No caso da P.4, a equipe do Ibilce está em constante diálogo com a Secretaria de Saúde e com a vigilância epidemiológica do município justamente para investigar se uma alta de casos pode estar associada com a nova forma.

“Se ela é mais transmissível ou mais virulenta, precisamos de novos estudos, como estudos de desafio em células em laboratório [contaminar intencionalmente células in vitro para ver se há maior potencial de transmissão ou infecção], mas estes estudos demoram”, diz Rahal.

As pesquisadoras, no entanto, ressaltam que as medidas para controle dessa e das outras variantes do Sars-CoV-2 são as mesmas desde o início da pandemia: uso de máscaras, distanciamento social, testagem e isolamento dos indivíduos infectados.

Bittar reforça que há um aumento generalizado de casos em todo o estado de SP, e é justamente o cenário em que mais pessoas estão infectadas que o vírus encontra mais chances para se replicar e, assim, apresentar “erros de cópia” —as mutações.
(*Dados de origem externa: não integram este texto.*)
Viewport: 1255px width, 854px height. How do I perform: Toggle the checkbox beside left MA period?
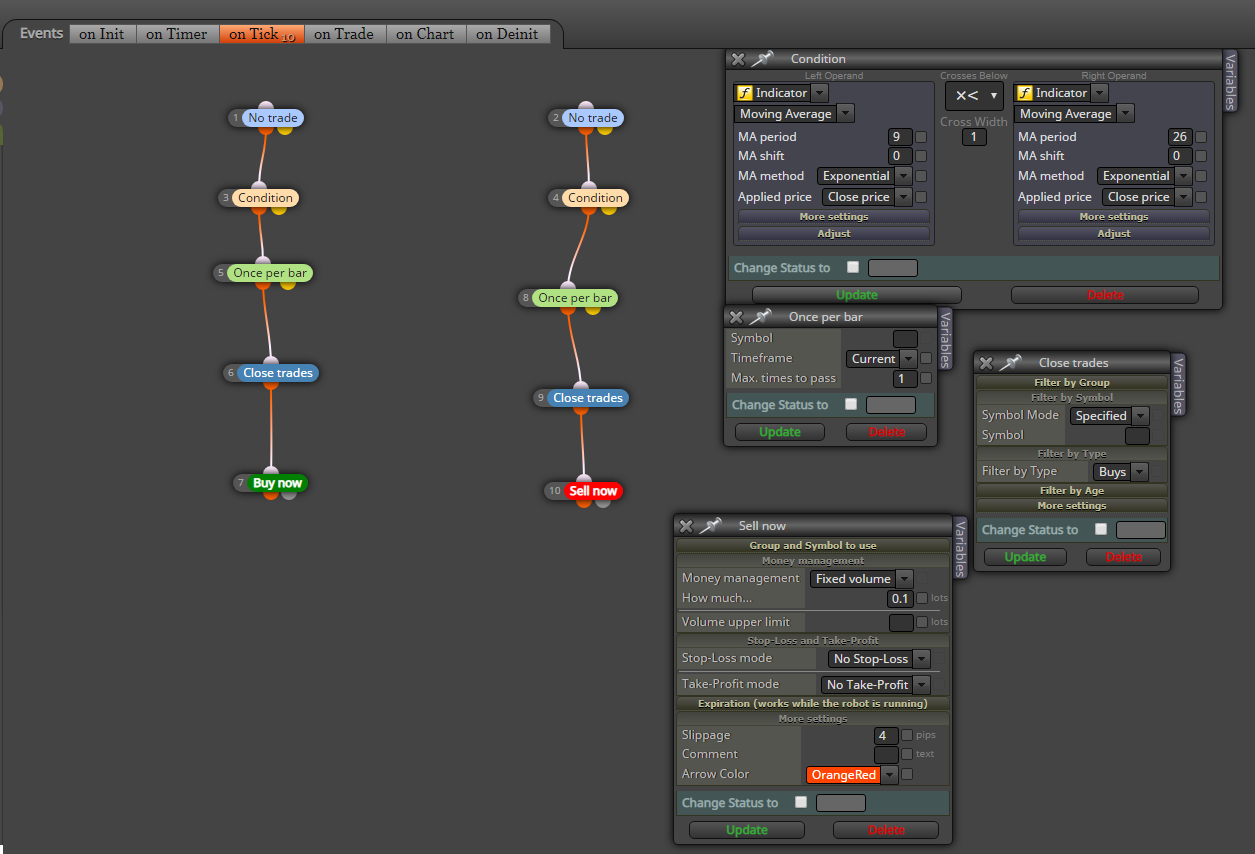click(x=921, y=137)
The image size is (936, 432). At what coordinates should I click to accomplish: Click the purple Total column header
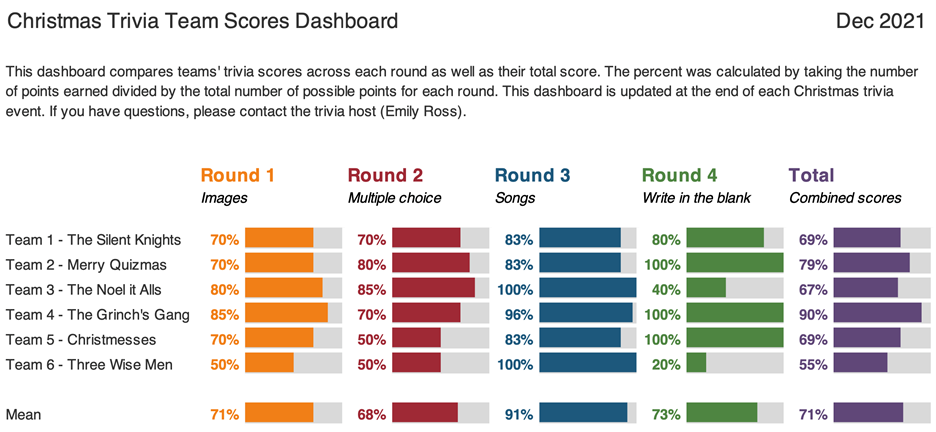tap(811, 175)

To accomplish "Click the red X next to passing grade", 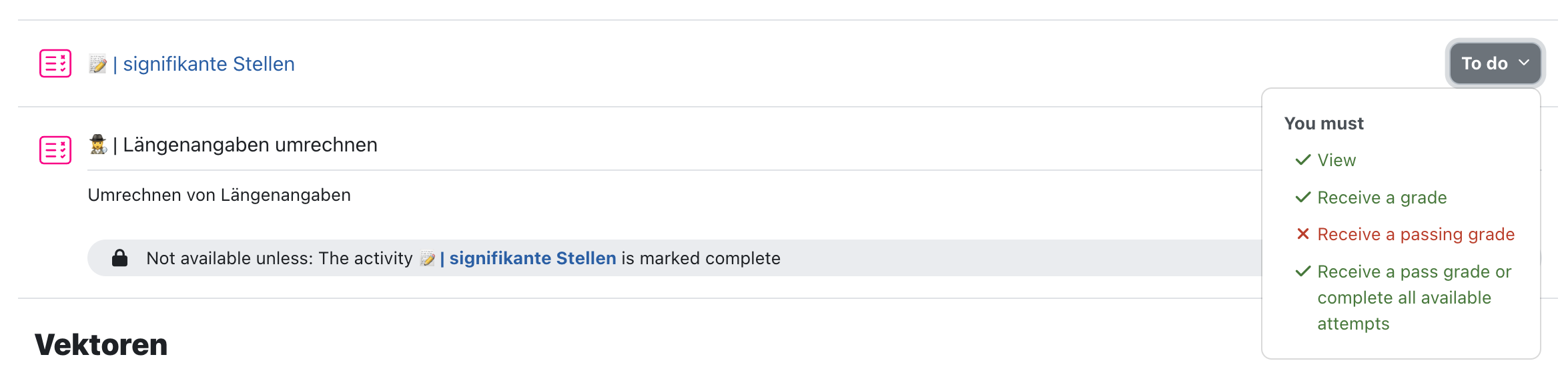I will point(1302,234).
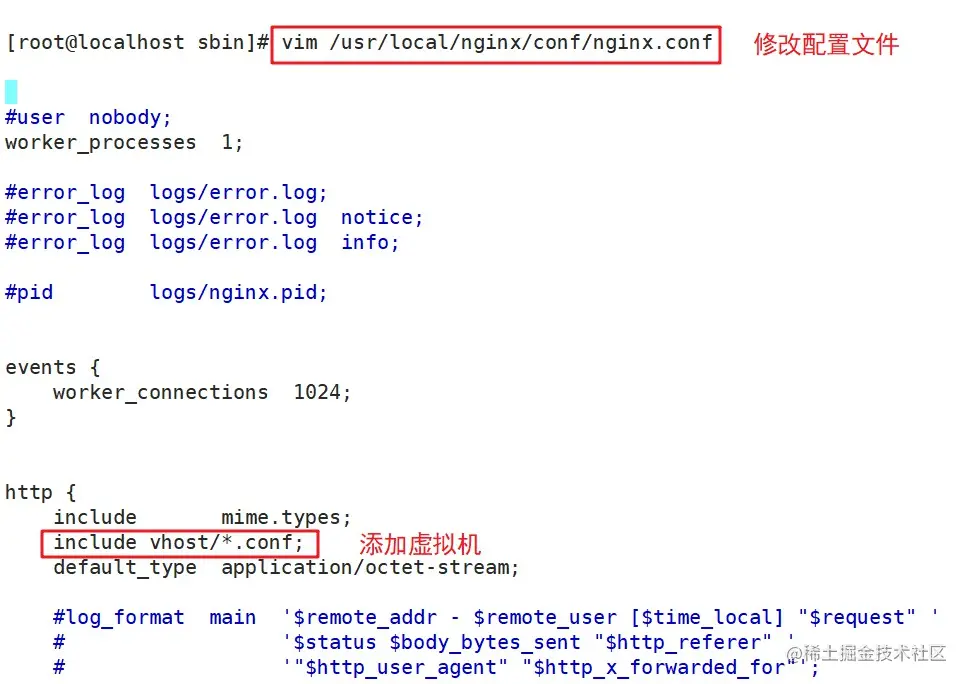Click the red annotation 修改配置文件
The image size is (967, 684).
[x=826, y=44]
Quando essas mutações aleatórias ocorrem e aquelas que garantem algum tipo de vantagem ao vírus, novas linhagens aparecem. É o caso, por exemplo, da variante indiana, classificada recentemente pela OMS como uma VOC e que teve o primeiro caso registrado em SP nesta quarta (26).

“A nossa rede encontra as novas variantes a partir do sequenciamento de amostras, mas a nossa missão acaba aí em fazer os alertas e comunicar o governo. As estratégias de controle, optar por uma vacinação em massa, outras medidas de contenção partem dos epidemiologistas que assessoram o governo e da vigilância”, diz.